Cette pratique quotidienne ancre chez les enfants des habitudes à prendre et leur montre comment faire; car il s'agit également de cela: montrer comment l'on fait. Sur le même principe que l'écriture où l'on montre le geste de graphie à effectuer, l'enseignant accompagné des élèves montre l'acte d'orthographier.

 

Sur ce même principe, voici en lien un mémoire excellent sur le sujet réalisé par Kalolanéa.

 

* C'est à Kalolanéa que je dois également l'utilisation des tableaux d'encodage. Il s'agit de proposer aux élèves une série de mots sur un son donné qu'il tenteront d'orthographier seuls dans un premier temps puis que nous validerons ensemble lors de la correction. Je donne ces tableaux pour chaque son étudié et en plus, les enfants aiment beaucoup!
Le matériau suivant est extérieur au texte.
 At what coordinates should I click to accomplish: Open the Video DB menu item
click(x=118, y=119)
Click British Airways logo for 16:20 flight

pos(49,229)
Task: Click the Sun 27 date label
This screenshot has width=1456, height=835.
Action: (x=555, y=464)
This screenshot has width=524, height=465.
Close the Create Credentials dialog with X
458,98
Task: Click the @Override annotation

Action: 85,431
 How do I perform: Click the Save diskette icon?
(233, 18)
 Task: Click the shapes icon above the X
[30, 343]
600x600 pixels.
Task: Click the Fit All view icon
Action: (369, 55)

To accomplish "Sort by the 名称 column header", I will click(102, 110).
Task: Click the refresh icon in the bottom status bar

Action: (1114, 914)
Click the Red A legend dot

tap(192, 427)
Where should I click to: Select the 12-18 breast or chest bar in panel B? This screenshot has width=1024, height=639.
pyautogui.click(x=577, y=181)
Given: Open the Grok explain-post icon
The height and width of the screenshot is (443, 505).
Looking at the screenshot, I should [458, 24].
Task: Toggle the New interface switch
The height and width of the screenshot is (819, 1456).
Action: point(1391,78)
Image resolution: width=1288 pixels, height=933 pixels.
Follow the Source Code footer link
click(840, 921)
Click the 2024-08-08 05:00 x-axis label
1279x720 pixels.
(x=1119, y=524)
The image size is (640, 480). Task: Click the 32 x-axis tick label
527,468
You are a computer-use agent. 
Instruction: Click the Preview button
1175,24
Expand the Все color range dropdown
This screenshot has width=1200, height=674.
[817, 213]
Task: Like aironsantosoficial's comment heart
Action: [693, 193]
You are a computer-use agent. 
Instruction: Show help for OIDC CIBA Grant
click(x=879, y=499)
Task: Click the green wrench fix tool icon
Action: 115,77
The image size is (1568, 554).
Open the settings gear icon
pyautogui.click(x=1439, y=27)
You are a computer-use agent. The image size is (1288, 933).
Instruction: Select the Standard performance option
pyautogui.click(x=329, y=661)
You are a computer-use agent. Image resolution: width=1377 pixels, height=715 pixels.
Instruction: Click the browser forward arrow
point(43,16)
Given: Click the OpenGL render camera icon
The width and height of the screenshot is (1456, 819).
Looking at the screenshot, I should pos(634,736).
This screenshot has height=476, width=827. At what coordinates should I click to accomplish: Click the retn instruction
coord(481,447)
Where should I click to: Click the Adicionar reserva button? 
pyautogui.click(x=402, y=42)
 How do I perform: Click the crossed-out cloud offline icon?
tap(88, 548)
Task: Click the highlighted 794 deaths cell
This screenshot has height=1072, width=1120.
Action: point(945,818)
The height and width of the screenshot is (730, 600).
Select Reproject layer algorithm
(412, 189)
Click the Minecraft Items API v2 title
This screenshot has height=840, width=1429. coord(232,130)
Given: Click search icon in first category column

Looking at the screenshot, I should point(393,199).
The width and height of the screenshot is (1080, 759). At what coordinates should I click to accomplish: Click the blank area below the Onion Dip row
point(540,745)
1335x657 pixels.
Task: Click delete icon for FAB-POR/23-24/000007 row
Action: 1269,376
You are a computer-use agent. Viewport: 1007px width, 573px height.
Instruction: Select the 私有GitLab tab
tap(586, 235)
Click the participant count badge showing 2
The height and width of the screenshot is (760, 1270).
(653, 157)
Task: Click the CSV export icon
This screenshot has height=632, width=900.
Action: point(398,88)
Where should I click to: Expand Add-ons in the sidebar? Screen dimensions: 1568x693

Pour la mise au point de cette démarche, Kalolanéa s'est appuyée sur deux ouvrages: le livret Lire au C.P (2) ainsi que le livre de Mireille Brigaudiot : Première maîtrise de l'écrit.

 

* Au niveau des dictées, je procède ainsi: je donne une liste de mots extraits du texte de lecture que nous étudions (voir exemples ici) le premier jour de la semaine... pour une dictée qui sera réalisée le vendredi.

 

Le lundi, nous découvrons les mots à étudier et chaque élève essaie d'orthographier sur son ardoise. Je m'attache à aider les enfants les plus en difficultés par la mise en place de cette procédure.

Chaque jour de la semaine, nous reprenons les mots  en développant les stratégies de recherche exposées précédemment. J'utilise aussi la lecture-flash pour leur permettre de photographier/mémoriser les mots; je varie les procédures pour leur donner des entrées différentes et que chacun puisse trouver sa/ses méthodes.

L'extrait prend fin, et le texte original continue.